Seminarios del IFLP y del Departamento

SEMINARIOS DEL IFLP y DEL DEPARTAMENTO

Martes 16 de septiembre, 11hs – AULA CHICA

PARTE I TÍTULO: "First-principles study of uniaxial strained and bent ZnO wires"

EXPOSITOR: Wolfram Hergert GIPSA-Lab, Department of Physics, Martin Luther University Halle-Wittenberg, Halle

Recent photoluminescence experiments by Dietrich et al. (Ref. [1]) investigated the relationship of an uniaxial stress state of bent ZnO microwires and the energetic shift of the free A-exciton energy (EA). The experiments allowed to determine the uniaxial stress effect on the the band gap width. In the literature very different experimental and theoretical results of the deformation potential parameter can be found. We investigated the variation of the electronic band gap of ZnO bulk and of ZnO nanowires under unixial strain by means of density functional theory thoroughly with special emphasis on the choice of the exchange-correlation functional and correlation corrections.

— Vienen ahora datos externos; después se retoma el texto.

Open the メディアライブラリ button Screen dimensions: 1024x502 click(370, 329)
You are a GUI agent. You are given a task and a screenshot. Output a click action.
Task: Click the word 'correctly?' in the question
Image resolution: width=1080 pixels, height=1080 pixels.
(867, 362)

We find that LDA, GGA and meta-GGA approximations to the exchange-correlation functional result in deformation potentials, which are in good agreement with experiment.[2] We investigated also nanowires much thinner than the microwires studied in [1]. Such wires respond with stronger changes of the band gap to applied strain. Bulk behavior is approached with increasing thickness of the wire.

References: [1] C.P. Dietrich, M. Lange, F.J. Klupfel, H. Von Wenckstern, R. Schmidt- Grund, M. Grundmann, Appl. Phys. Lett. 98, 031105 (2011).

[2] W.A. Adeagbo, S. Thomas, S. K. Nayak, A. Ernst, W. Hergert, Phys. Rev. B 89, 195135 (2014).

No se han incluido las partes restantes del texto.